-- WHAT IS EXPECTED --
The exercise calls for the lines from the one containing "Viewport: 1280px width, 910px height." to the end of the data below to be output exactly, pictures excluded.

Collected data:
# # # # # # #
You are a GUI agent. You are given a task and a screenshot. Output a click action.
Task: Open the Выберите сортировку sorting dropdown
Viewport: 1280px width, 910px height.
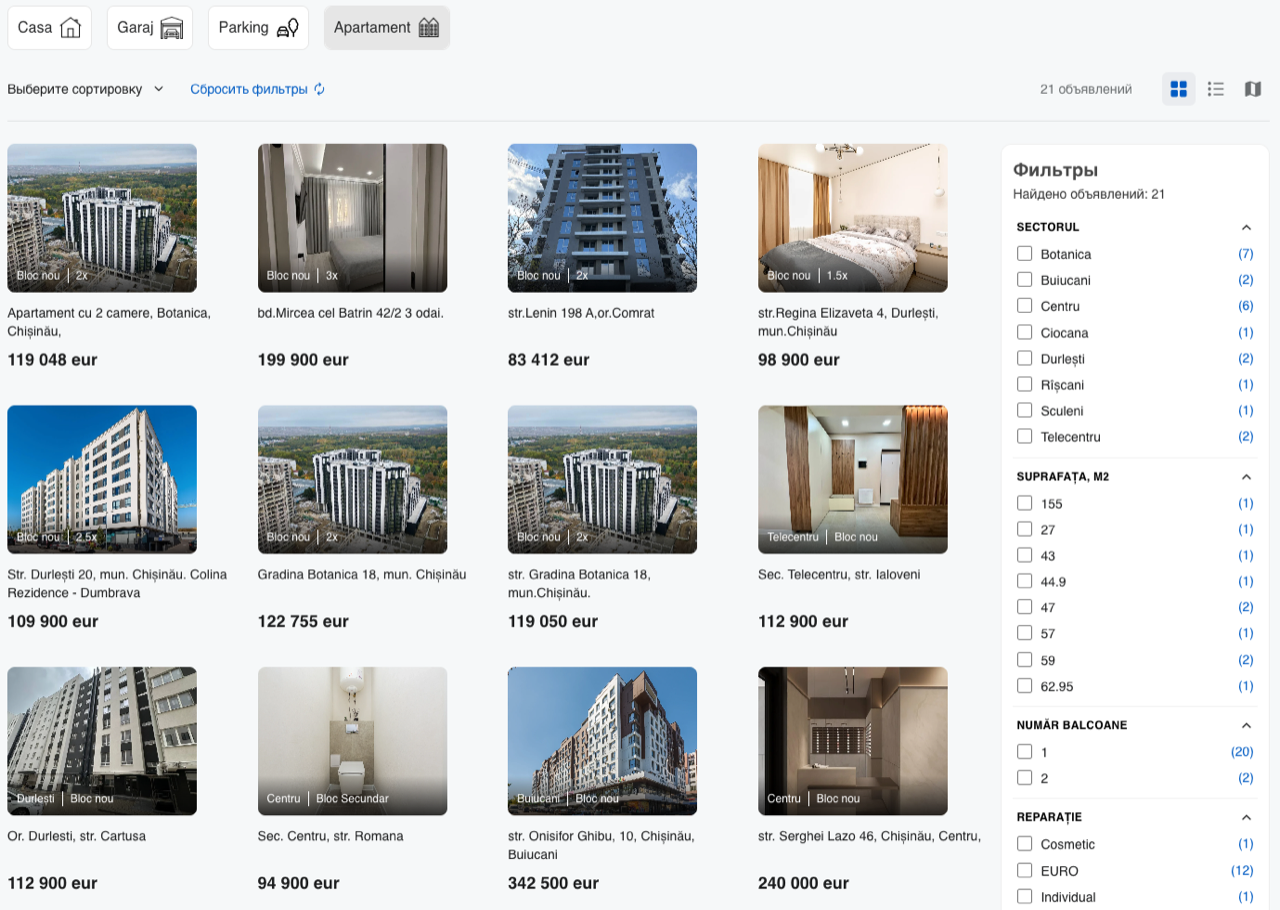(x=86, y=89)
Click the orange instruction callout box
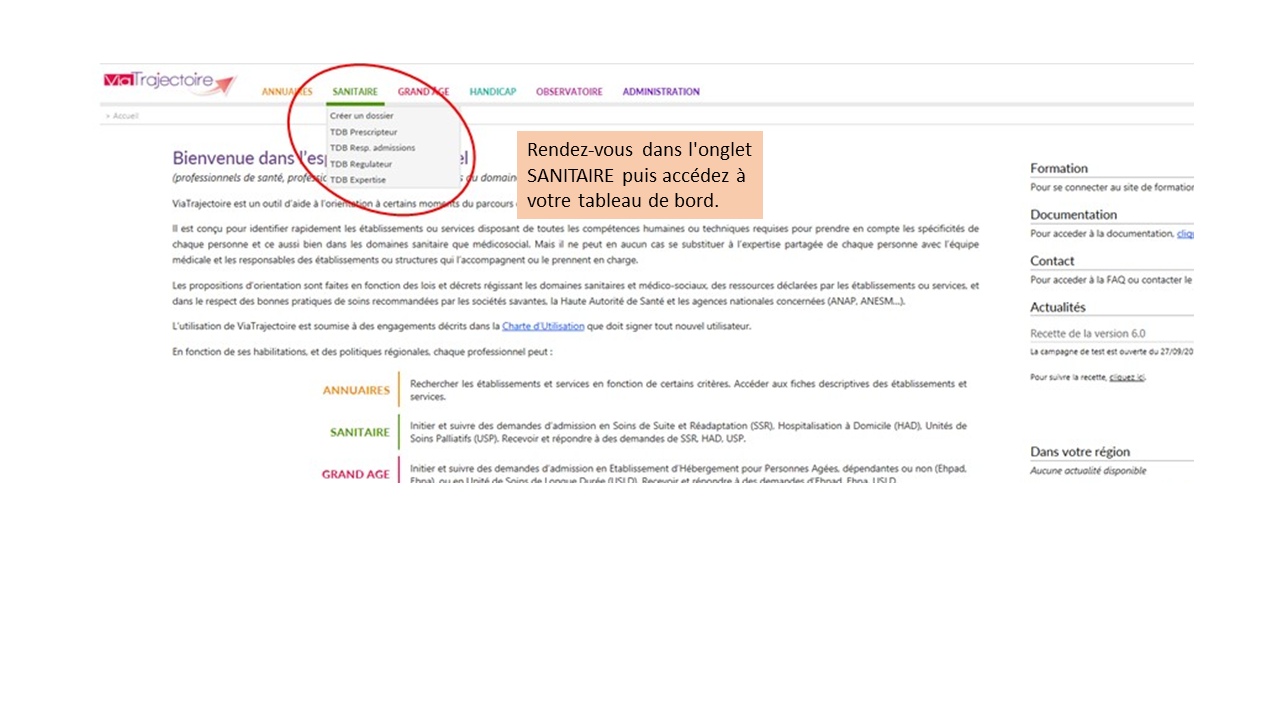The image size is (1280, 720). point(639,175)
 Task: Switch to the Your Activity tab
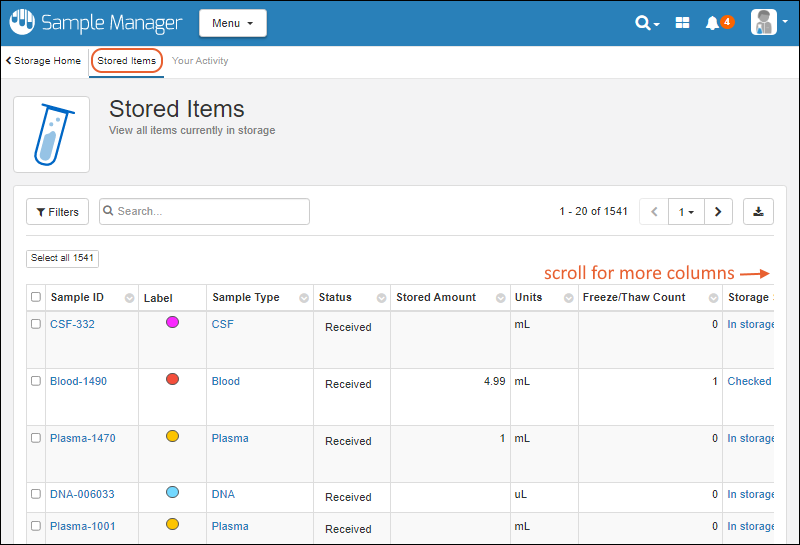click(200, 61)
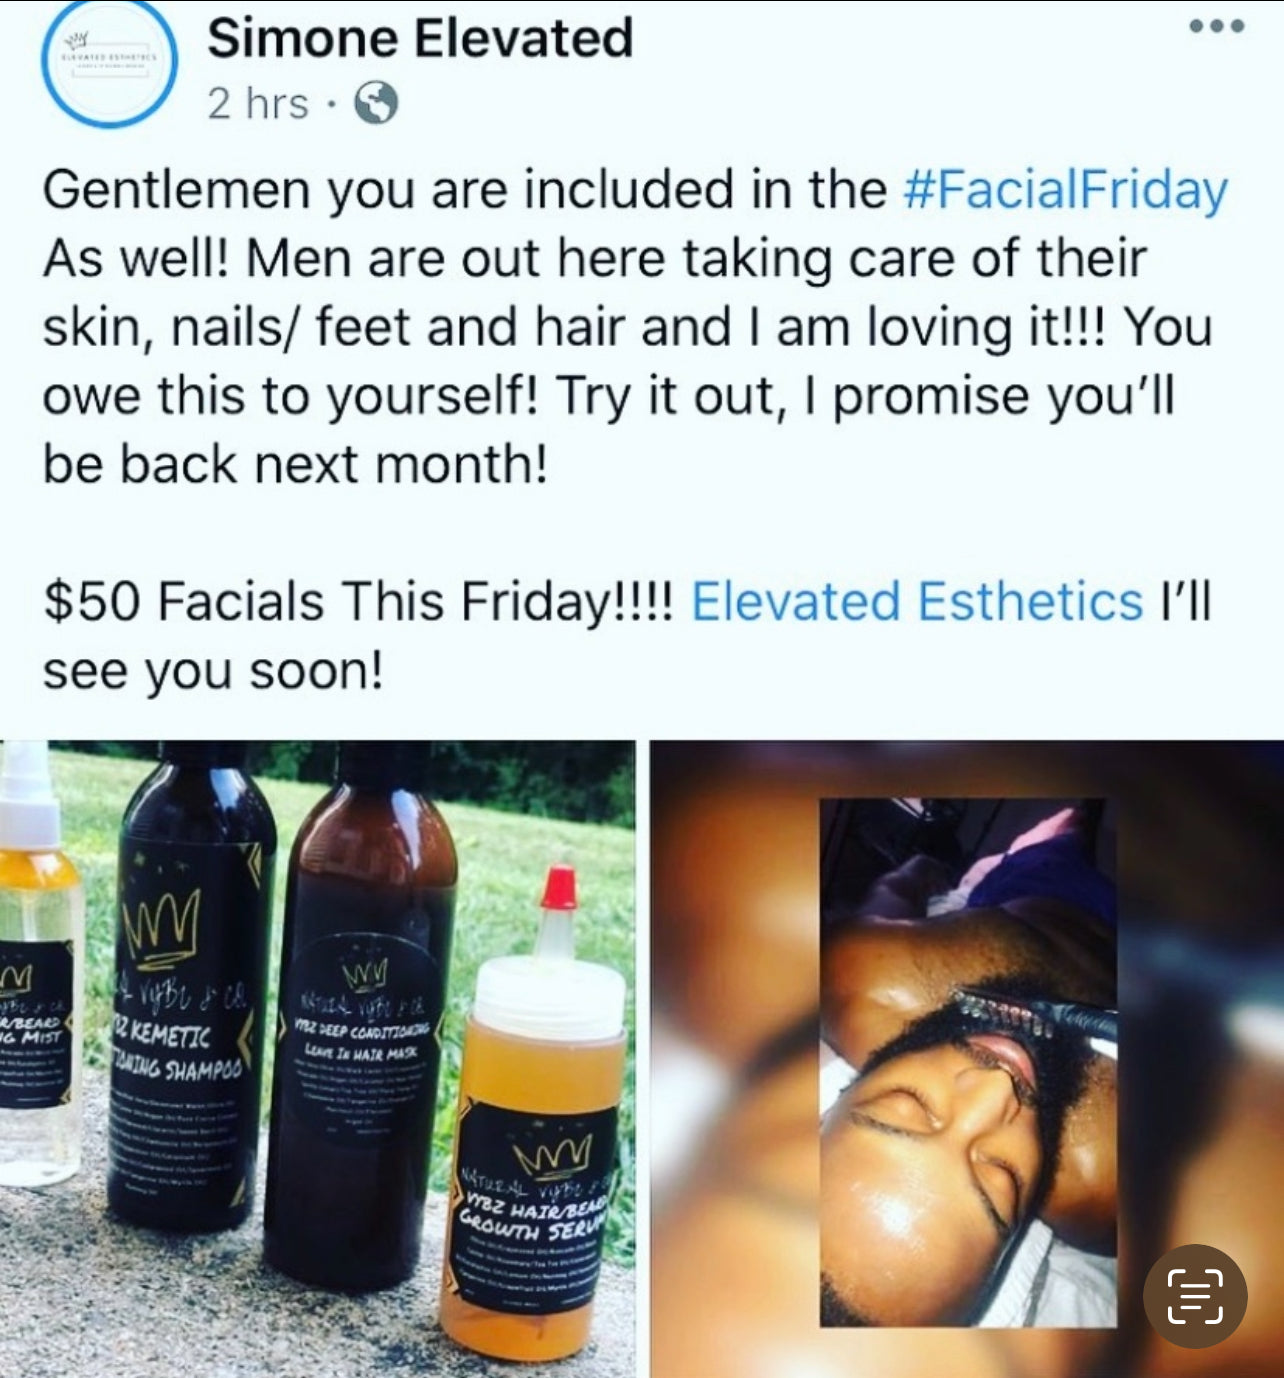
# # # # # # #
-- WRITTEN RESPONSE --
Viewport: 1280px width, 910px height.
(x=86, y=89)
Click the orange instruction callout box
The image size is (1280, 720). point(639,175)
 Task: Switch to the Your Activity tab
click(200, 61)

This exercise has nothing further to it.